The “pinku eiga” were originally a purely commercial undertaking: low-budget films with erotic content. But, very quickly, young directors realised that in this genre, provided they followed the rules - by presenting enough sex scenes – they could do whatever they wanted. This resulted in films that called for the government to be overthrown, avant-garde and genre cinema that had nothing to do with the purely commercial imperative that “sex sells” any more. With Inflatable Sex Doll of the Wastelands, Atsushi Yamatoya even managed to make a film in this genre entirely without the traditional sex scenes and instead made voyeurism the subject matter. And it somehow got through. It’s similar to the ways in which directors of the European New Wave made genre films – going totally against the grain. Beyond the required scenes, the “pinku eiga” directors experimented and created a radical cinema. And it worked so well that, up to the late 1980s, entire generations of filmmakers grew up in this genre. However, the “pinku eiga” films have a very different status as the Hachimiri films which openly protested against society and conventions. In “pinku eiga” the system was being utilised in order to be able to make films at all.
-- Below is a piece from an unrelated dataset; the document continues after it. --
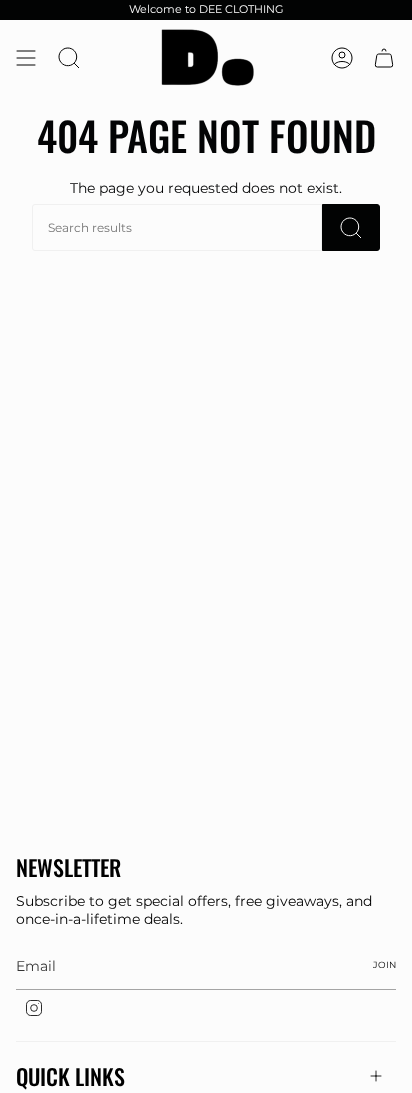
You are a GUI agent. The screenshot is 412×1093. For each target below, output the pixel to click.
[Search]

Alternative (Film) Historiography
Are these Special Screenings also a part of the archive work which is central to the Forum?
Yes. And they are closely connected to the theme of remembering in this year’s programme and to the work of the Kino Arsenal and its history. Ever since its inception, the Forum has taken on the distribution of the films it has screened. This has resulted in a huge archive which is often the only place in the world where a copy of a certain film exists. And we now restore films that are often defined as “marginal” which is proof that there is a big interest in engaging with the so-called “margins” of filmmaking. We are fighting against the dominant idea of film historiography which is defined by a very narrow canon and which dates from a time when people believed that all films of any significance were produced in the West. Everything outside of this perspective was marginalised. And this in spite of the fact that works from the “margins” often allow you to perceive a lot more than those from a narrow canon. For this reason, we are showing in the Specials essential films which have never been properly appreciated and have almost been forgotten already. And also works like, for example, the Geschichten vom Kübelkind (Stories of the Dumpster Kid) by Edgar Reitz and Ula Stöckl, which never wished to be integrated in the usual film distribution channels in the first place and instead invented alternatives – in this case, the pub cinema – which this year we are recreating in the silent green Kulturquartier and which was the precursor of the many micro-cinemas popping up today.
Does this alternative historiography only apply to film history?
Every film is also an alternative look at social realities. A good example is Yama – Attack to Attack by Mitsuo Sato and Kyoichi Yamaoka. The directors were both murdered because they documented the fate of day labourers in 1980s Tokyo. This interfered with the interests of the Yakuza who were responsible for this form of exploitation. Yama – Attack to Attack is not only an alternative form of film historiography because it is a milestone of Japanese political documentary which is scarcely known here. It is simultaneously a work of alternative historiography in general because it provides a totally unfamiliar image of Japan and Tokyo.